Understanding the Limitations of GPT-Powered Transcription Service

When ChatGPT emerged on the scene in late 2022, the solution represented such a huge leap forward that many users overlooked its limitations. For example, some users would submit information from ChatGPT as a report, which ended up being false or inaccurate. ChatGPT had hallucinated information to fill in gaps.

While people are now better at double-checking and verifying ChatGPT-provided content, there is still another area that people tend to overlook: transcription. There are now many transcription solutions powered by ChatGPT, or more specifically, OpenAi’s Whisper, its open source speech recognition system, as well as those from competing providers.

Transcription solutions powered by AI also have their limitations. If users are not aware of them and take the AI-generated transcripts at face value, they can suffer from serious consequences, including everything from operational chaos (i.e. colleagues don’t know what a misspelled word is actually referring to that is necessary for a workflow to move forward) to reputational damage (i.e. an incorrect transcription creates a memorable gaffe, undermine the organization’s reputation).

Because of these risks, users must be familiar with the limitations.

Brand names

Many new organizations choose brand names that are unconventionally spelled, such as by omitting a vowel or repeating the same letter. The purpose of this is strategic: Perhaps the domain name of the more conventional spelling is already taken, or they want to appear at the top of search results for their unmistakable brand.

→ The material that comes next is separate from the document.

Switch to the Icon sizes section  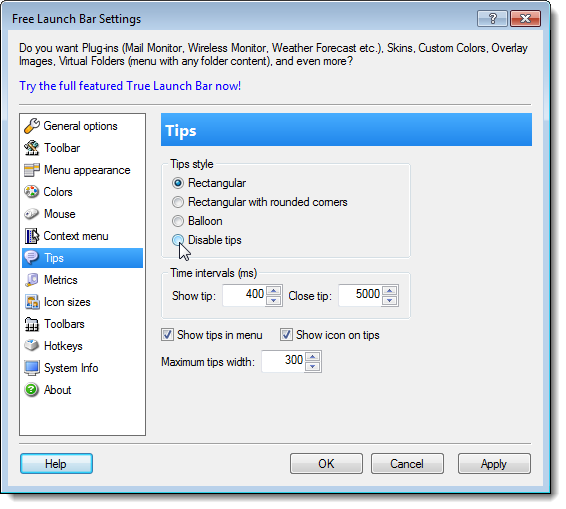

AI-powered transcription does not do well with these. For example, Motorola Mobility’s line of smartphones, Razr, would likely be transcribed as the more common razor. If Motorola Mobility were to publicly release a transcript for one of its videos, this mistake could lead to serious reputational damage. Critics would lampoon Motorola Mobility for its failure to spell their own brand name correctly, even if a tool was ultimately responsible.

Interjections

The typical conversation does not usually happen neatly, where one person talks and then stops, giving the other person the floor to speak. During the course of a natural conversation, people interrupt one another, interject, and make side comments that often overlap.

According to the The Computational Social Science group of the Institut Polytechnique de Paris, GPT-powered solutions struggle with these asides. They tend to commit one of two errors:

One, parts of the secondary dialogue are omitted.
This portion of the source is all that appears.